Quid des raisons qui poussent certains à vendre leurs hôtels ? Il souligne que les raisons peuvent être variées. Se fiant à son expérience, il précise que dans la majorité des cas, les établissements sont confrontés à une surcapacité du parc hôtelier et parallèlement à un taux d’occupation en baisse. « Certains établissements ont du mal à se réinventer. La vente reste un moyen intéressant d’apporter un nouveau souffle financier », explique Sendilen Chetty. Il estime néanmoins qu’il ne faut pas se voiler la face. « La santé financière des hôtels est liée à la performance du secteur touristique. Il ne serait donc pas étonnant que des petits établissements décident de vendre si la situation ne s’améliore pas », dit-il.


Discrétion absolue

La discrétion est le mot d’ordre quand un hôtel est en vente. « Les établissements hôteliers qui sont en vente sont toujours opérationnels. Si les transactions sont divulguées, cela risque de refroidir les tour-opérateurs avec lesquels ils travaillent. Ils hésiteront à envoyer des clients aux hôtels », explique le directeur d’une agence immobilière réputée.  Pour prouver sa discrétion, l’agence Jinvesty Maurice, chargée de la vente de certains des hôtels concernés, indique sur son site Web : « Nous donnerons des renseignements sur l’acquisition d’hôtels uniquement sur présentation de garantie bancaire avec évidences de fonds et les détails seront donnés sur place à l’île Maurice avec notre agent. »

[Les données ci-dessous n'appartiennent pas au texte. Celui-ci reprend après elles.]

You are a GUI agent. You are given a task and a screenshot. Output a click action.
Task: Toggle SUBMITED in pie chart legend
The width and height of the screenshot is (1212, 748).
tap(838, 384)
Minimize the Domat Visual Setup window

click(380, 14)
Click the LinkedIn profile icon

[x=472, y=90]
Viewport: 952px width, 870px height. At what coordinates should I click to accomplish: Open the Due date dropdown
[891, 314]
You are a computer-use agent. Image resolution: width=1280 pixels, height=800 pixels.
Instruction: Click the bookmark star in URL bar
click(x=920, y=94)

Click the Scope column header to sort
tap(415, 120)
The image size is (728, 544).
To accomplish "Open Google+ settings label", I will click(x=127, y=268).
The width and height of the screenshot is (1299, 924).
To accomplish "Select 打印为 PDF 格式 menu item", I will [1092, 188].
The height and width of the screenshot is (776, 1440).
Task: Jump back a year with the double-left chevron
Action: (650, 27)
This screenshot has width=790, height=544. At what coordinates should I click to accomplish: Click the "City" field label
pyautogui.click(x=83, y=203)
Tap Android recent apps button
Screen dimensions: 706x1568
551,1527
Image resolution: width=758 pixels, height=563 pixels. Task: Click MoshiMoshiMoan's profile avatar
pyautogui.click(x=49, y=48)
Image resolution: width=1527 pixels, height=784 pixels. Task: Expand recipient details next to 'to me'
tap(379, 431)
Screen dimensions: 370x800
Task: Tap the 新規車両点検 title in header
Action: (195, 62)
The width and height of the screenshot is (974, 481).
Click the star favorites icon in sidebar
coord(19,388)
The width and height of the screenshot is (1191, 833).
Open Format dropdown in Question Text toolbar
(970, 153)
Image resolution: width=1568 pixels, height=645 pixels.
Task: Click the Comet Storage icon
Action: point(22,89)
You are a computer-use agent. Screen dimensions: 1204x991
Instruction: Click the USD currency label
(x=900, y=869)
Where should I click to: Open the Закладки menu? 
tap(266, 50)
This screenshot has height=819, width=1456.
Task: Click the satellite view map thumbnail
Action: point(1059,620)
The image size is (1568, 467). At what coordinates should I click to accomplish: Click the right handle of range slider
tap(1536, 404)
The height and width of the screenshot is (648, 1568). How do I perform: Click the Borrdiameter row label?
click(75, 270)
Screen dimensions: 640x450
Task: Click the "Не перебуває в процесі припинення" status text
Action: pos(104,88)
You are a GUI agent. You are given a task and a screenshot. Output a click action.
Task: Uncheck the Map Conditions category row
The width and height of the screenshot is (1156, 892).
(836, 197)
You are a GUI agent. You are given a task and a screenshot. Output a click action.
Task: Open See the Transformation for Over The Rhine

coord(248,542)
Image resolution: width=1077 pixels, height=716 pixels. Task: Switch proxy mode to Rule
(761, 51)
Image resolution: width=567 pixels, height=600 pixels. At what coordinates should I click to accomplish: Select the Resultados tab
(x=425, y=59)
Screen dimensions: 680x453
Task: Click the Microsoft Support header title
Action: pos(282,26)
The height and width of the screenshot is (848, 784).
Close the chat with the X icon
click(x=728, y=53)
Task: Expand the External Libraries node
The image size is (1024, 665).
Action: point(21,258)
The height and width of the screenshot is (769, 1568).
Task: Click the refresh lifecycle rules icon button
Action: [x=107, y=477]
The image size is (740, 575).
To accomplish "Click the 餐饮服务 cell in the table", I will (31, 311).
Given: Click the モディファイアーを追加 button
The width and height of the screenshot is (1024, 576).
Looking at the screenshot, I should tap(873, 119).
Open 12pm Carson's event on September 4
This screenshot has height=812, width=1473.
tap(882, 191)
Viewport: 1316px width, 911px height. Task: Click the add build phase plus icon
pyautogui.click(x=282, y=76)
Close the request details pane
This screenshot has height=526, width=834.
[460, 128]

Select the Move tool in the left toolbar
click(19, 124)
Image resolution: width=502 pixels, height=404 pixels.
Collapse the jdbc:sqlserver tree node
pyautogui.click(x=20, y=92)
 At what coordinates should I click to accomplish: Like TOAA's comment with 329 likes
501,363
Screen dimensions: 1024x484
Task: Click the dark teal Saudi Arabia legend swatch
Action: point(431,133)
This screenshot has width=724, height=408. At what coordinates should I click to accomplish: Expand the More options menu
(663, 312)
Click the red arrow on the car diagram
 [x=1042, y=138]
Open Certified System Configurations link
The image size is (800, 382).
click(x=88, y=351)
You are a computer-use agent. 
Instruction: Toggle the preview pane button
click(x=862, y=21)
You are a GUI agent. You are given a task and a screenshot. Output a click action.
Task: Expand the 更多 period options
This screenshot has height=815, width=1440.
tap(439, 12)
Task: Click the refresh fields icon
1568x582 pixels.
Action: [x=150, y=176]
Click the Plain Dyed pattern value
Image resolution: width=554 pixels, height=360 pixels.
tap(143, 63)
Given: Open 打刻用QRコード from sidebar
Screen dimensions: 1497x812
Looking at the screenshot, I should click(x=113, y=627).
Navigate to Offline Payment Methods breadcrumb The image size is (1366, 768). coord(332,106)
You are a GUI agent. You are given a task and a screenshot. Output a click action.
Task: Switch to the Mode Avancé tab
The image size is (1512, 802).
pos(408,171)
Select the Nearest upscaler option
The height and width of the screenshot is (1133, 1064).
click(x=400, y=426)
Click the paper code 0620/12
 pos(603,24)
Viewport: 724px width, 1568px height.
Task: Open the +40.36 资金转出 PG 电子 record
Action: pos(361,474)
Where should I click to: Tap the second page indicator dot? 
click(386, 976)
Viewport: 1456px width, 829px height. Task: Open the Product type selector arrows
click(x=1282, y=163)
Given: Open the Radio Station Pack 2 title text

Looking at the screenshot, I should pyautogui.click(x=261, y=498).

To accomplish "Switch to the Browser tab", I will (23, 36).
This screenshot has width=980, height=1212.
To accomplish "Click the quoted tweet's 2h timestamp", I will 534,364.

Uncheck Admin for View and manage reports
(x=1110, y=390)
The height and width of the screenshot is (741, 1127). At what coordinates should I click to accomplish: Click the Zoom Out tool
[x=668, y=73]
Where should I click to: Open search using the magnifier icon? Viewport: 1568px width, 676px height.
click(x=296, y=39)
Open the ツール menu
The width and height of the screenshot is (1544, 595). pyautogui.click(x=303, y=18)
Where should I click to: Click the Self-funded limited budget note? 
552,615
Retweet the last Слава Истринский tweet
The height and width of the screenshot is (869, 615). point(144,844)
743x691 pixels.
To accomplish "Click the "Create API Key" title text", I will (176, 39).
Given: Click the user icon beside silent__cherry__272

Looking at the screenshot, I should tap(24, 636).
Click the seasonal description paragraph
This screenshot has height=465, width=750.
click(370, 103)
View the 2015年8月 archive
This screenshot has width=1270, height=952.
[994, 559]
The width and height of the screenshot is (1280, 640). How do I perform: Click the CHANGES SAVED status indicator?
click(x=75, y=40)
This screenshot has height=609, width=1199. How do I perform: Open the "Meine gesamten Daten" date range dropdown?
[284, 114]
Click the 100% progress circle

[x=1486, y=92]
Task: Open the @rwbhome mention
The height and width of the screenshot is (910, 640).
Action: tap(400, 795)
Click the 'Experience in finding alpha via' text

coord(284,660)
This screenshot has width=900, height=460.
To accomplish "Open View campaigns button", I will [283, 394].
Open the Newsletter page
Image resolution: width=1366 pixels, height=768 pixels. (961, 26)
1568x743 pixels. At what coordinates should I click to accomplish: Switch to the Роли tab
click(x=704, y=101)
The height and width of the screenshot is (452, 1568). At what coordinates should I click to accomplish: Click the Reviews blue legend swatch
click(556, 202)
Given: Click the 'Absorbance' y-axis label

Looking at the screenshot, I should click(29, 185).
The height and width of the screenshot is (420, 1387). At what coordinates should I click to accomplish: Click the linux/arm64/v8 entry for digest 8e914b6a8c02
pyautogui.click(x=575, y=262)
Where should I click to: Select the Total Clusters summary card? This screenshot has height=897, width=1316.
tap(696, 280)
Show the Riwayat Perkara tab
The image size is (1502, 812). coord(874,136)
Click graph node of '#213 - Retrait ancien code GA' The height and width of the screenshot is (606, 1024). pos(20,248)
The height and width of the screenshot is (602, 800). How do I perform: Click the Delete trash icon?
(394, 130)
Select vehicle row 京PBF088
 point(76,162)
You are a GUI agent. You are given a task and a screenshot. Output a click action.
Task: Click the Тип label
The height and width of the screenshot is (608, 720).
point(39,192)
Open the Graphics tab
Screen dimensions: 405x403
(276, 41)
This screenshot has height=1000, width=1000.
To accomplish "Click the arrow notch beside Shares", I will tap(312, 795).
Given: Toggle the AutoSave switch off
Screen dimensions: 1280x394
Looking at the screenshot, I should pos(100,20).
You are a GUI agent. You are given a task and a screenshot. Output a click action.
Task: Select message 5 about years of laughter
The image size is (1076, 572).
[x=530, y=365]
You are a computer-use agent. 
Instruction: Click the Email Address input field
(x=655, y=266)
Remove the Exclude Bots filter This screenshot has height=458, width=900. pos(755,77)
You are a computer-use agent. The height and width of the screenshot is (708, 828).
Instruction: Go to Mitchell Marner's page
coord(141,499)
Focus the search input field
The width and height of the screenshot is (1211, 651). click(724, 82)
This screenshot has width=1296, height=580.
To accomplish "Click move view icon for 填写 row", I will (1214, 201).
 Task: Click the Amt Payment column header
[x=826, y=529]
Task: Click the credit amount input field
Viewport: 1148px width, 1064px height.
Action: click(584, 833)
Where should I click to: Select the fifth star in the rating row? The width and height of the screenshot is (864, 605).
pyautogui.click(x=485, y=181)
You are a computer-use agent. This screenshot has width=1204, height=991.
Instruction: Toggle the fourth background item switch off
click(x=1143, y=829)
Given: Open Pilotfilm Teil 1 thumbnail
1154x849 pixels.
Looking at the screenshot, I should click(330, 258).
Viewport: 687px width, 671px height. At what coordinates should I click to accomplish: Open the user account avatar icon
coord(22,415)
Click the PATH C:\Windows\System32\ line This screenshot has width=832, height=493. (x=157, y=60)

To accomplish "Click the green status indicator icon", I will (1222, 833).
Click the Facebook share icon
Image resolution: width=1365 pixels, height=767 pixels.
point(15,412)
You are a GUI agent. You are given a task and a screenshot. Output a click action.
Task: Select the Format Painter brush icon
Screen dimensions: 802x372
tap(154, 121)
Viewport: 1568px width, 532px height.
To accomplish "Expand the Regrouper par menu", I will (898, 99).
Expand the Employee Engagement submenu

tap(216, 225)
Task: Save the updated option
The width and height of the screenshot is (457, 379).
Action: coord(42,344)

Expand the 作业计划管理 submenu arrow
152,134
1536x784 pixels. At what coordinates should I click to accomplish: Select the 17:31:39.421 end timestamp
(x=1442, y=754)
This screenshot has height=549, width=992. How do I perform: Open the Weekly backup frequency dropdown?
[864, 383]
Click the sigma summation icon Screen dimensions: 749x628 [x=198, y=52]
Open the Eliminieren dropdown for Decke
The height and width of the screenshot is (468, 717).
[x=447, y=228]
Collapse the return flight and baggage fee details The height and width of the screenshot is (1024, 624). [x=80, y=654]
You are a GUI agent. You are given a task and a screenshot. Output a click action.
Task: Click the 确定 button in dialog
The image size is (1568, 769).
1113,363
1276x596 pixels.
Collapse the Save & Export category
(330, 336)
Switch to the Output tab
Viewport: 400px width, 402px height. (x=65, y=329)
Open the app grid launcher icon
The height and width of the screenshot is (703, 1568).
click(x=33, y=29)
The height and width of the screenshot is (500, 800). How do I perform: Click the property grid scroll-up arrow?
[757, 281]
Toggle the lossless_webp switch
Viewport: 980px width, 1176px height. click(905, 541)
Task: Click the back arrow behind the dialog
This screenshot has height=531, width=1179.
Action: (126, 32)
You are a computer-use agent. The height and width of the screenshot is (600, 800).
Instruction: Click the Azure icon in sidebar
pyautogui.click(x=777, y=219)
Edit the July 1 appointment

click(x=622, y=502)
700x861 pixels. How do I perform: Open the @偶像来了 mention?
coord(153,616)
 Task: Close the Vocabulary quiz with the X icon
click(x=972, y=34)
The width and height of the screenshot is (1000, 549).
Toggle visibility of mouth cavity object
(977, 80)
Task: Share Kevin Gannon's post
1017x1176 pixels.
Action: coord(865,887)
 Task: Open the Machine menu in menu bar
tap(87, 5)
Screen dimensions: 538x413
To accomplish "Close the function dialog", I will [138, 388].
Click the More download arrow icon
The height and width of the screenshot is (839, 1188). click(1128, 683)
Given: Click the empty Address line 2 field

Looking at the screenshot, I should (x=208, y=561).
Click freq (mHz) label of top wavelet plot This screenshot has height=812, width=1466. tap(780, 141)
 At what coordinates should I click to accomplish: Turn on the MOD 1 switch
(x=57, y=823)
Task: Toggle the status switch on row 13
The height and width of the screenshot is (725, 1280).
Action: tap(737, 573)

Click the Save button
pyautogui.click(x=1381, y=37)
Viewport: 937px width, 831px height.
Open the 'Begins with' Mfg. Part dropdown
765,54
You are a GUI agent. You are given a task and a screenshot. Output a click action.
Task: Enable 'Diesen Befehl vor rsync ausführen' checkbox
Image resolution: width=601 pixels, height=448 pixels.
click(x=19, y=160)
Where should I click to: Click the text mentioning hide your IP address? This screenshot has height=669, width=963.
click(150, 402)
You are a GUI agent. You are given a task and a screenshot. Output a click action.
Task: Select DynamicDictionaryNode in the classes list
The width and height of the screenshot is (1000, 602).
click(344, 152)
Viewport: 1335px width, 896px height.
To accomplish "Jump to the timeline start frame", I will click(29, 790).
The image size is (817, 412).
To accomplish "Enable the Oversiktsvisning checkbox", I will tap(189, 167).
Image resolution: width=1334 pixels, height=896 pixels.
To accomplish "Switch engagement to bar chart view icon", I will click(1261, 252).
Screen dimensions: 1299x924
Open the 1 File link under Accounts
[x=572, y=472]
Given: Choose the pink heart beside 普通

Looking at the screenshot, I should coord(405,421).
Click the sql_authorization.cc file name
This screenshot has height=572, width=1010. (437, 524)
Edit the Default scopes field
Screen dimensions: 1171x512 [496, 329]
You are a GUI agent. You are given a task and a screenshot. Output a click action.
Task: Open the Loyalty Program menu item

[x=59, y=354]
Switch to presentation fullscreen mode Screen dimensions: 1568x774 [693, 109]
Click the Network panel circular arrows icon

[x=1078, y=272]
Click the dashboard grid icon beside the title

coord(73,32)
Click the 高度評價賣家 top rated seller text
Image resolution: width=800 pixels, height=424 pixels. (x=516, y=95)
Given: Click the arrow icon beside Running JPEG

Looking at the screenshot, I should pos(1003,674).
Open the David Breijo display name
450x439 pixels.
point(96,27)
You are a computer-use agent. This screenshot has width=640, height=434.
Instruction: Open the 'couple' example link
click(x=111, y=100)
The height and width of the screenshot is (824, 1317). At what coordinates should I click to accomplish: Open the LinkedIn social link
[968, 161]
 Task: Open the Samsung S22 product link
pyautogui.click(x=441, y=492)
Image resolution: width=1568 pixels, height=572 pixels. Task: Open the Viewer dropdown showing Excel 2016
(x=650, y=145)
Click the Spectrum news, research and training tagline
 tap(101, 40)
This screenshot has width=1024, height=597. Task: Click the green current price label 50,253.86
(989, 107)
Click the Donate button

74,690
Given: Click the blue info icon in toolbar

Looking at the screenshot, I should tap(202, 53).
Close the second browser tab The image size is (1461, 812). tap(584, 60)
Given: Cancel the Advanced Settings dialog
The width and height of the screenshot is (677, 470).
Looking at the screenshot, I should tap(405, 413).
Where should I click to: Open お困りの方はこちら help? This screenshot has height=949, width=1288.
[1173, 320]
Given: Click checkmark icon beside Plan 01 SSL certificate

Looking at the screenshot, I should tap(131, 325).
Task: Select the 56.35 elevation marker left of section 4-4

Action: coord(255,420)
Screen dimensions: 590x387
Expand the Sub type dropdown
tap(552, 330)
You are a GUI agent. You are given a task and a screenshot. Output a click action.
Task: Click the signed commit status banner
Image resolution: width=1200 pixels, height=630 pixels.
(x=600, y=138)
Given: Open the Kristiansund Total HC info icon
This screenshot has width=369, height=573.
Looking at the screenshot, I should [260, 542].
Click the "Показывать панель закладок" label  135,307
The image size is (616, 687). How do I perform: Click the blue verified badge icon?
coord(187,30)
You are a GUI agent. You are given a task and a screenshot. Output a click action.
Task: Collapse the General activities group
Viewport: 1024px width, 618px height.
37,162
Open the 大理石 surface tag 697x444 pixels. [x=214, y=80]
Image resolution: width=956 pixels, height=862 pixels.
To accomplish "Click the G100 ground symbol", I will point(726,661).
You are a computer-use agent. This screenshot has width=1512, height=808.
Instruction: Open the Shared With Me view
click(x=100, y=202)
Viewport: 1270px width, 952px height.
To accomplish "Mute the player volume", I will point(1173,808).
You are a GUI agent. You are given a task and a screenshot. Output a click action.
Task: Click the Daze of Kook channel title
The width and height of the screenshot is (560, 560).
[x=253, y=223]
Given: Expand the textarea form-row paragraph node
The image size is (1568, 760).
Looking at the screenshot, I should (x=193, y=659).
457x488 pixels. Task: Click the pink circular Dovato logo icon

Jean-Michel Pitot : «On n’est pas dans une situation où tout le monde quitte le navire»

L’Association des hôteliers et restaurateurs de l’île Maurice (Ahrim) explique d’emblée que le secteur hôtelier est particulièrement dynamique, tout comme le secteur touristique, qui a des hauts et des bas. Jean-Michel Pitot, président de l’association, fait ressortir que quand il y a un certain nombre d’hôtels en vente, cela ne signifie pas pour autant que tout le secteur va mal. « Il ne faut pas généraliser. Certes, pour les établissements dits indépendants, c’est plus difficile, mais on n’est pas dans une situation où tout le monde quitte le navire », souligne-t-il. Il ajoute que ces dix dernières années, « il y a eu beaucoup de ventes et d’achats ». Il précise que de gros investissements sont prévus pour la construction d’hôtels et la rénovation de ceux existants.

Jean-Michel Pitot concède que certains grands groupes hôteliers ont un modèle économique qui leur permet de se lancer dans de nouveaux projets. Une dizaine d’hôtels sont en projet. Rien qu’à Les Salines Kœnig, à Rivière-Noire, cinq établissements sont prévus. À Le Chaland, l’Anantara Mauritius Resort espère ouvrir ses portes en septembre. West Coast Leisure a un projet hôtelier sur les Pas géométriques de Bel-Ombre et elle a obtenu son permis EIA en septembre. Generess Hotel Ltd compte développer un 3-étoiles à Baie-du-Tombeau  alors que LUX* entend faire du Merville Beach Hotel un 5-étoiles. Shanti Maurice Resort and Spa a demandé la permission d’ajouter 42 chambres à Rivière-des-Galets. Ce ne sont ici que quelques exemples de projets concrets.


Secteur endetté à hauteur de Rs 38 Md à fin 2018

Depuis plusieurs années, l’hôtellerie est l’activité économique la plus endettée du pays. Selon les statistiques de la Banque de Maurice datant de fin décembre 2018, une dette de Rs 38 milliards pèse sur les hôteliers. Ce montant englobe aussi les activités des guest houses et des bungalows loués aux touristes. Cette situation pousse de grands groupes hôteliers à se lancer dans une restructuration financière, avec notamment des levées de fonds sur le marché des capitaux.